Confisquées par le nouvel Etat, les maisons des Palestiniens de Wadi Salib furent redistribuées à de pauvres immigrants juifs débarqués d’Afrique du Nord avant d’être désertées aux débuts des années 1960. Aujourd’hui, la mairie de Haïfa voudrait transformer ces ruines en un quartier d’artistes et d’étudiants. Lana pointe du doigt une maison sur la corniche: «C’est là qu’a grandi Leila Khaled.» Leila Khaled? En 1969, cette militante du Front populaire de libération de la Palestine a connu son heure de gloire en devenant la première femme à détourner un avion de ligne qu’elle fit exploser sur le sol jordanien une fois vidé de ses passagers.
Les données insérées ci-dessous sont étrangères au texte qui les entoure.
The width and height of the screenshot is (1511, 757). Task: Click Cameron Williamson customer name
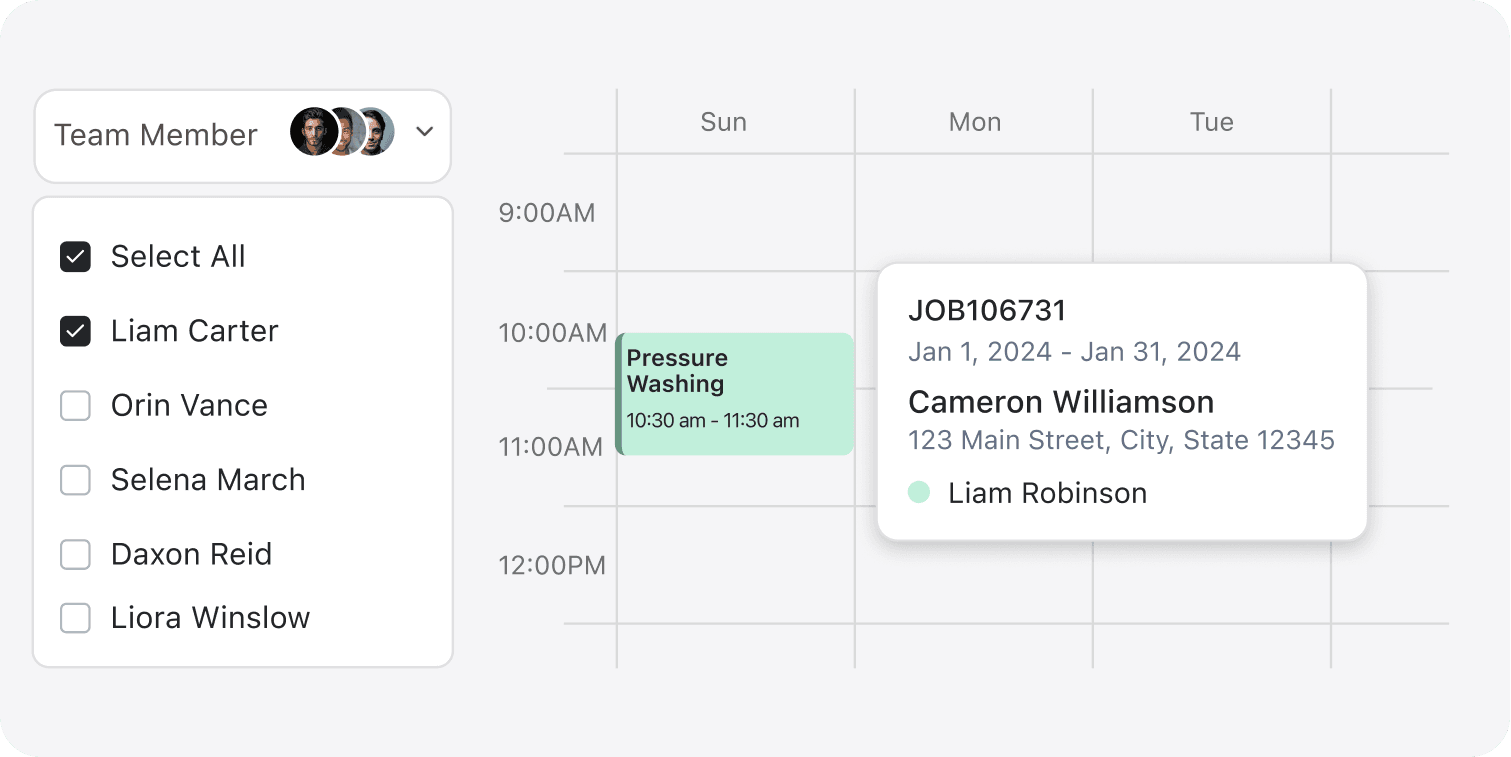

Lana, elle, est originaire de Tira, un village situé à vingt minutes de Haïfa. En 1948, ses habitants se sont battus pour conserver leurs maisons, et le village est resté arabe. Contrairement à Ein Hod, un bourg voisin dont la population apeurée a fui vers les collines. «Aujourd’hui, ils vivent dans un nouveau village qui n’a été que récemment raccordé à l’électricité et à l’eau. Chaque jour, ils voient leurs anciennes maisons occupées par des Juifs qui ont transformé la mosquée en bar. C’est le Dona Rosa Bar.»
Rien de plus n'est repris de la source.